With each mile I was so what excited to get closer to the station and my home here in Tokyo because I was hungry but my heart was also breaking because the group was about to be broken up. Whilst I had not spoken a word to anyone, this group did mean something to me and when the tour was over there is a more than likely probability that none of us will ever see each other again. This hurts me. Again, things mean more. I won't show it, I won't say it, but people mean a lot (some people more, obviously) and when a person gets to that point that I take note of them and then they're gone there registers a hole. If you wonder why we can have such high walls this is the reason. It's hard to experience loss especially if just being on a bus with forty strangers can induce this.
Back to the station, we waited to board and when the bullet train stopped we got on different cars and the group was now officially broken up. I thought about the guide, the family from France, and the dad from Singapore. What would these people do next? What does their futures hold? So many questions and answers I'll never know.

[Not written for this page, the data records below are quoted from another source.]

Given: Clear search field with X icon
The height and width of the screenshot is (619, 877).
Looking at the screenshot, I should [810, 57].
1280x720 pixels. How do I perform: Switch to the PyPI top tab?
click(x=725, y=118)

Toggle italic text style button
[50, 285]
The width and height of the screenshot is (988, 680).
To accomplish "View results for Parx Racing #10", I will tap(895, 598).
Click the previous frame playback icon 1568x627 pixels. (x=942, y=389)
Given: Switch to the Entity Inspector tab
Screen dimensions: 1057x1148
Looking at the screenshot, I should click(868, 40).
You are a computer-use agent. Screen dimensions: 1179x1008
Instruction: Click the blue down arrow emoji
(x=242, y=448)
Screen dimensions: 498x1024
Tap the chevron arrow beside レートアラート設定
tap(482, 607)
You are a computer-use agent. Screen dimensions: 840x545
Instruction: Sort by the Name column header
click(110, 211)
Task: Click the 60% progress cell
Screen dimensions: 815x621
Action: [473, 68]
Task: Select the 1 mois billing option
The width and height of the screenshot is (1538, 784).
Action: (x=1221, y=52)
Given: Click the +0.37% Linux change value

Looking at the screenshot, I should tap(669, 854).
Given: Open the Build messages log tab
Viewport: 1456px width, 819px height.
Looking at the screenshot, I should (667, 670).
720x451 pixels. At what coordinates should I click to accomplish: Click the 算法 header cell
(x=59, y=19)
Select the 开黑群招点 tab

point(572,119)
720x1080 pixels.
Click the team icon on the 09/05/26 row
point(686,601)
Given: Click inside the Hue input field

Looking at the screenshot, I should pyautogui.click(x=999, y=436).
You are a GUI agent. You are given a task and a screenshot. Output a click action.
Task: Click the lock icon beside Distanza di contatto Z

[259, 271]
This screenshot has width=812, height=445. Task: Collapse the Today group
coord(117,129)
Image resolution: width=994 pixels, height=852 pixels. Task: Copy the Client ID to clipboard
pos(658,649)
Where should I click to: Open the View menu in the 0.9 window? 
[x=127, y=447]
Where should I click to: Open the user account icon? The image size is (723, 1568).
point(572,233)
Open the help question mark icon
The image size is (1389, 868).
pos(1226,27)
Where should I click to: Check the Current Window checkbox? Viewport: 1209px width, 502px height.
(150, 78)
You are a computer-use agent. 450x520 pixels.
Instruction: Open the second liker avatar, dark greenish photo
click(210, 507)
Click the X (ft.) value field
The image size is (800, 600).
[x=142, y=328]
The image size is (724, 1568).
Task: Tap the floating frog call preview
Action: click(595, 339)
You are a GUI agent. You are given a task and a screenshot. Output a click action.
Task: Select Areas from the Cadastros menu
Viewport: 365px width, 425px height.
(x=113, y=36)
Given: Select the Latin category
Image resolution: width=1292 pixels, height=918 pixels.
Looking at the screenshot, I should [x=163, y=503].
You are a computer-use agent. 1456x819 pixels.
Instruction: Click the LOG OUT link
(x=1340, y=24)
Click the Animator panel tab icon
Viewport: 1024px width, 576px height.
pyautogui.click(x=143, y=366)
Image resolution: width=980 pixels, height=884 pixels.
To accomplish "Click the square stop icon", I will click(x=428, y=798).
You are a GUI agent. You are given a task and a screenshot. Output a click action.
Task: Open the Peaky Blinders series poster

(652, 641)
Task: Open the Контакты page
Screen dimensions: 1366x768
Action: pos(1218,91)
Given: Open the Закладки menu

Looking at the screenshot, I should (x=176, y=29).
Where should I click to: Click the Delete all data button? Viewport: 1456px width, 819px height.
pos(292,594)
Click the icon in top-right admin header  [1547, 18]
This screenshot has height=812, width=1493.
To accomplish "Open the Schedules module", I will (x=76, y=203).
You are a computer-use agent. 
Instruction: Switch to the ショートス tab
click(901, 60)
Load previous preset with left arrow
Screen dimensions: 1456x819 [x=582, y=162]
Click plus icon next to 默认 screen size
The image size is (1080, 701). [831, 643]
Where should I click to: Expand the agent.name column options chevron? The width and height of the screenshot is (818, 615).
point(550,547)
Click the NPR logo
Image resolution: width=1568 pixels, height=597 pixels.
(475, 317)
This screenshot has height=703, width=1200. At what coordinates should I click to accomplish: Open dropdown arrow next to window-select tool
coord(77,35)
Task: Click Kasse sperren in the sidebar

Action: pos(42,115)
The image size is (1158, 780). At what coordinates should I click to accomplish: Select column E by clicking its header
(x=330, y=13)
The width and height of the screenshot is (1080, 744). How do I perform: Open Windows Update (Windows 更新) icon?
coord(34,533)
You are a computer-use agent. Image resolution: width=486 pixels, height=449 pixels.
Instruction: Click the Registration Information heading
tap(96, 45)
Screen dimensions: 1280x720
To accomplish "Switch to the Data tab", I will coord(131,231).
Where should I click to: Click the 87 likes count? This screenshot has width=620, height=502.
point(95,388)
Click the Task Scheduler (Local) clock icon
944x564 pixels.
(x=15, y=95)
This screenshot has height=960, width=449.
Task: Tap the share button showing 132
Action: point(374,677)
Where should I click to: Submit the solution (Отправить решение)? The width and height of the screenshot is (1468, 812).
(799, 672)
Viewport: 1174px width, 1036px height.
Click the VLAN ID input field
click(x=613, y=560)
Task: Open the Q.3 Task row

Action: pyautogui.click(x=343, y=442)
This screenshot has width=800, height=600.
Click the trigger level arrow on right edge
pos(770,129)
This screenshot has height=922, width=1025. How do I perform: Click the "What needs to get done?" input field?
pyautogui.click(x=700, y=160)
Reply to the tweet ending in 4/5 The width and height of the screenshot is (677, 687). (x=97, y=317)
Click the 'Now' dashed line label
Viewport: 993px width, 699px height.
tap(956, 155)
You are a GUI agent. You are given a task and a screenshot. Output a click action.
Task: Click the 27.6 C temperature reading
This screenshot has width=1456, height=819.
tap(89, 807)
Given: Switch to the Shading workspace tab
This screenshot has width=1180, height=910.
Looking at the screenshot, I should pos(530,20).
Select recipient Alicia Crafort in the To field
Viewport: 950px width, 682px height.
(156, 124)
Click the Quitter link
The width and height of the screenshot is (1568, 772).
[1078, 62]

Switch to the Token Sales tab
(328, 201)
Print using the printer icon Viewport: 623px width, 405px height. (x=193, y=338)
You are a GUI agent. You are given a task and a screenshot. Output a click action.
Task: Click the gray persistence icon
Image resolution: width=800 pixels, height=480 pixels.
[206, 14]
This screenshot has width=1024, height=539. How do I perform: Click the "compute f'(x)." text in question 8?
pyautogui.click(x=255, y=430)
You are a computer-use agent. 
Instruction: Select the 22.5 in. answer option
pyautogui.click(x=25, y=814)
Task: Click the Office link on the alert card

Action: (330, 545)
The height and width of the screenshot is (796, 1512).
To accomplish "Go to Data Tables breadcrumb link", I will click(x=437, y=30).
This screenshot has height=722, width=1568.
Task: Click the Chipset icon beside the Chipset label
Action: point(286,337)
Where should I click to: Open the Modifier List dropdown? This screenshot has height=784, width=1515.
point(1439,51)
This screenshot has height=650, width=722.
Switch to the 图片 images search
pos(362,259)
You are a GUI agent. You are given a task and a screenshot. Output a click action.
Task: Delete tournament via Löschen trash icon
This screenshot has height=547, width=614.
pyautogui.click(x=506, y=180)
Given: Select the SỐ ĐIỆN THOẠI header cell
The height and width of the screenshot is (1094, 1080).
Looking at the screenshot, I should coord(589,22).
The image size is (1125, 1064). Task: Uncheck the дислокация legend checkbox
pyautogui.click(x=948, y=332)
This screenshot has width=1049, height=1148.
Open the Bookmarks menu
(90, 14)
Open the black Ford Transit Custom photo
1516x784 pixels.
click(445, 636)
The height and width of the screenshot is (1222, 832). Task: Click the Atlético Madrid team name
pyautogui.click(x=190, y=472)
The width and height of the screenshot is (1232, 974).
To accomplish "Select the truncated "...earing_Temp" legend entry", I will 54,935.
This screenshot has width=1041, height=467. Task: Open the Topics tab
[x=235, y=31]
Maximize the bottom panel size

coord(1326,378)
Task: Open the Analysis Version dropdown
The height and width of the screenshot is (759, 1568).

When we got to Tokyo Station I was a bit confused as to where I needed to go. I was planning on just using a cab or walking, but I saw the tour guide and I asked her and she led me, along with a few others towards the train we needed. She was now off the clock but she helped out still. As we got to track #4 she said that was it, she bowed, and then she was gone.
How do people do this in life? How can people so easily just say goodbye? I'm a bit opposite because when a person is around me I may seem disinterested but when the goodbye happens I get emotional. The emotional onslaught continued as two other people that were on my tour were on my train and one of them got off at stop one, and the last one at stop two. I was once again alone in Tokyo.
The next stop was my stop and I was fighting back emotions. Everyone seemed so confident in departing as if no one else mattered. How can this be? I know I can't do that. I try, oh do I try, but once inside the outer walls I take notice. What's going to happen to them all? Their kids that were there, will they grow up and do something that changes the world? The tour guide, was this just another day at the office?
I made the lonely trek back to my hotel room and was deep in thought. At the five hour mark of the tour I'd have given anything to teleport back to my hotel room where I had the power to choose my food, my schedule, and my destinations but now I'd give anything for one more minute with that nameless group. Whether or not any of them will remember me, actually I doubt it because I was shy and quiet to the point of not talking. However, rest assured when I say I'll remember them for the rest of my years.